On the Interplay Between Math and Programming


Why is programming intrinsically an activity with a strong mathematical flavor?  Well, mathematical assertions have three important characteristics.
  1. Mathematical assertions are always general in the sense that they are applicable to many - often even infinitely many - cases: we prove something for all natural numbers or all nondegenerate Euclidean triangles.
  2. Besides general, mathematical assertions are very precise.  This is already an unusual combination, as in most other verbal activities generality is usually achieved by vagueness.
  3. A tradition of more than twenty centuries has taught us to present these general and precise assertions with a convincing power that has no equal in any other intellectual discipline.  This tradition is called Mathematics.
The typical program computes a function that is defined for an incredibly large number of different values of its argument; the assertion that such and such a program corresponds to such and such a function has therefore the generality referred to above.

Secondly:  the specification of what a program can achieve for us must be pretty precise, if it is going to be a safe tool to use.  Regarded as a tool its usage can only be justified by an appeal to its stated properties, and if those are not stated properly its usage cannot be justified properly.  And here we have the second characteristic.

::::::

SHORT TASK: Rewrite the stretch of the text on math and programming from "On the Interplay" through "or all nondegenerate Euclidean triangles.", changing "natural numbers" to "positive integers". The lines that come next are a separate set of material with no tie to the text on math and programming.

DATA ROWS:
::::::

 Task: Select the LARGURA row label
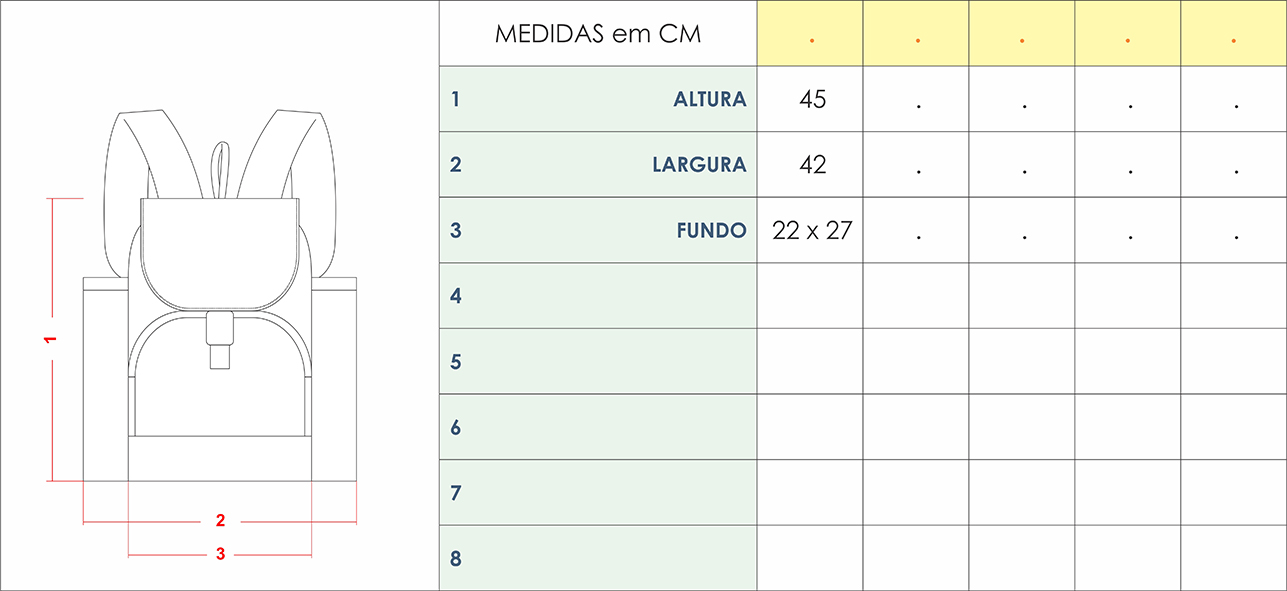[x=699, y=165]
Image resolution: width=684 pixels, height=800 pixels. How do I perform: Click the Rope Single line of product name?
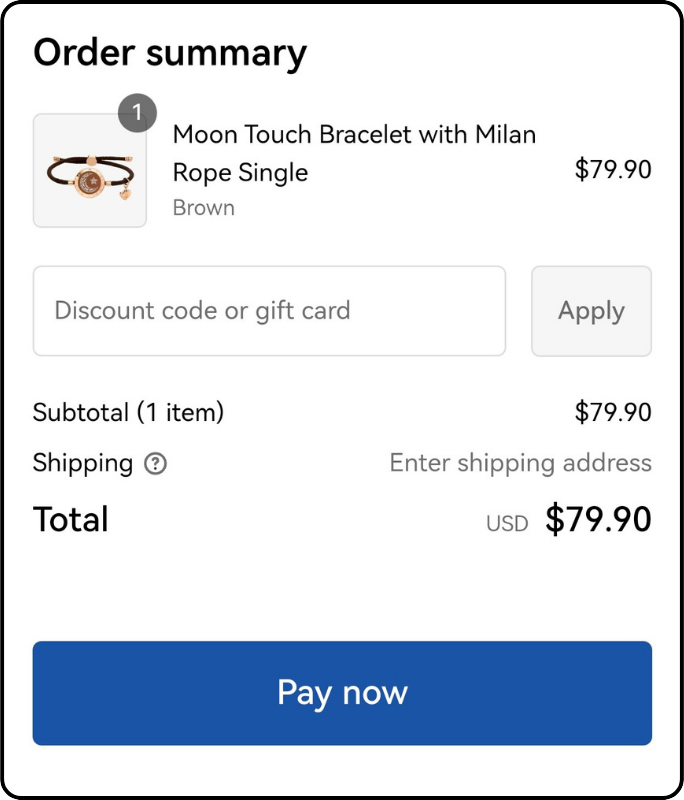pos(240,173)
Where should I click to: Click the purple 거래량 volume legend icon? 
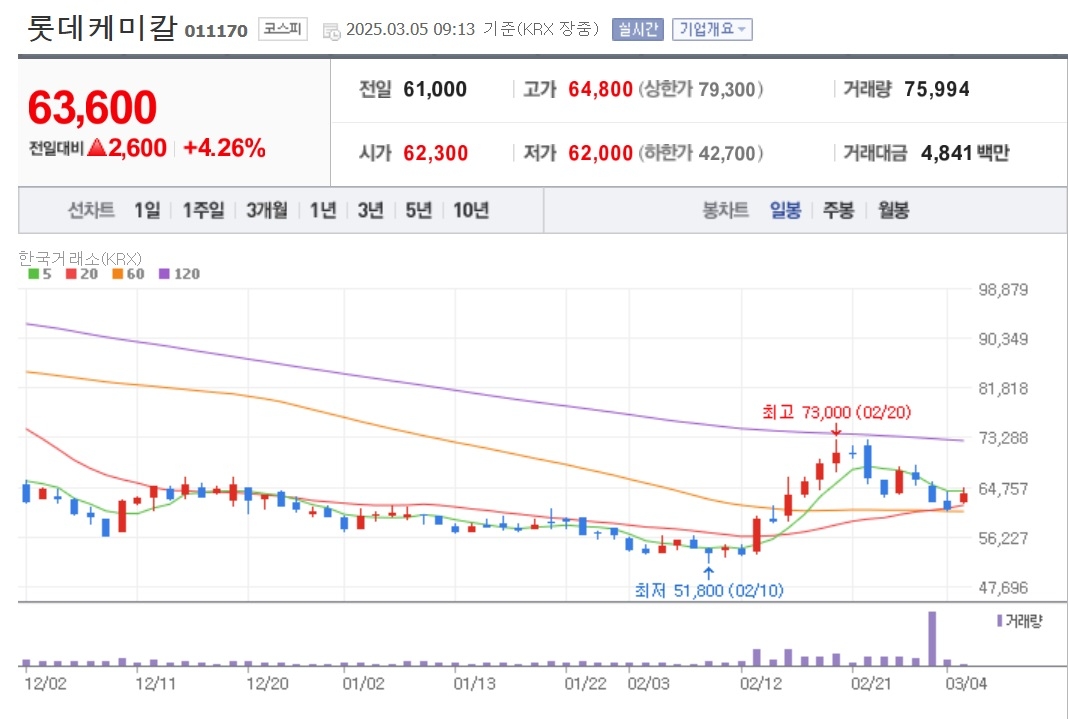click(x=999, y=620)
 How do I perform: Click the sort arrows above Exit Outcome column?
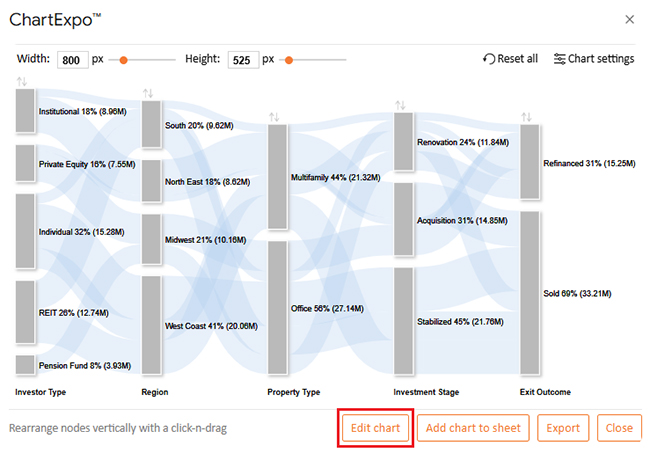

::::::

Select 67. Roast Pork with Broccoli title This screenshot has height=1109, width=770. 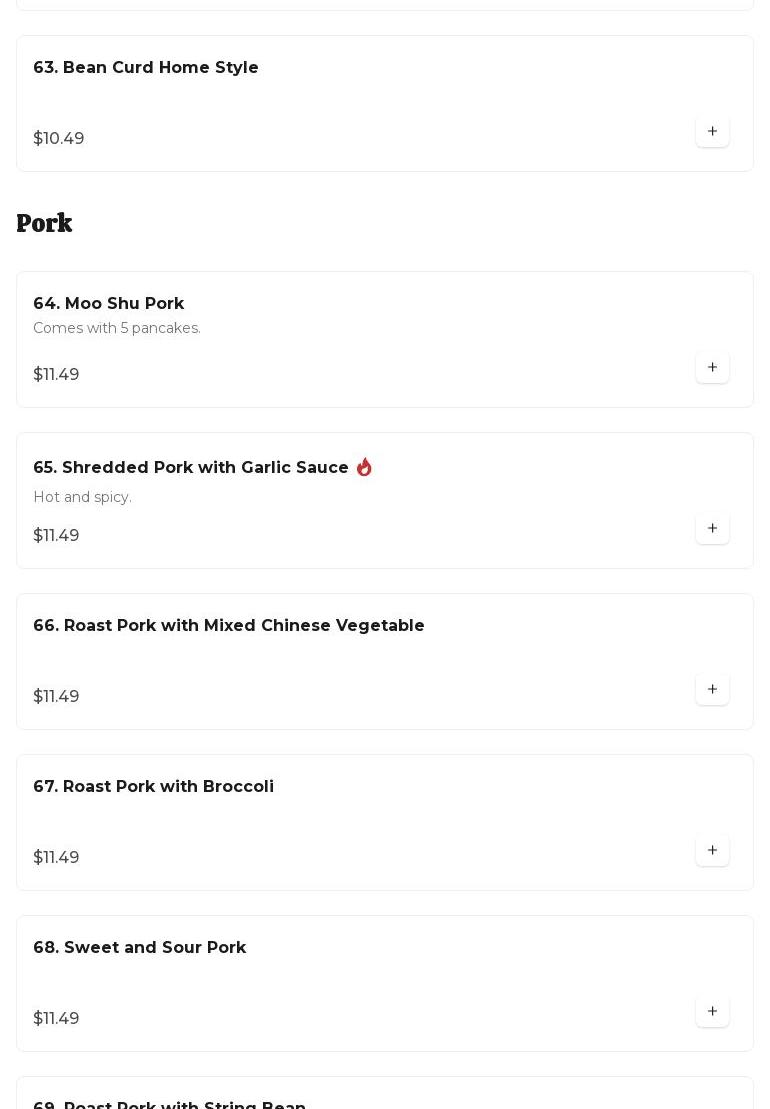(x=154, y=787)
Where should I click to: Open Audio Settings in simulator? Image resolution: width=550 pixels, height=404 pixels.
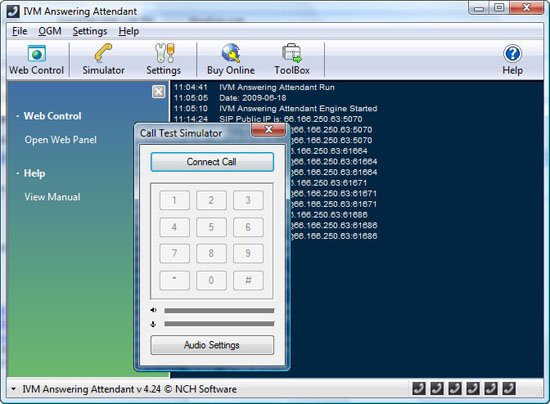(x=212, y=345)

::::::

SOLUTION TO THIS PROBLEM:
On the Interplay Between Math and Programming


Why is programming intrinsically an activity with a strong mathematical flavor?  Well, mathematical assertions have three important characteristics.
  1. Mathematical assertions are always general in the sense that they are applicable to many - often even infinitely many - cases: we prove something for all positive integers or all nondegenerate Euclidean triangles.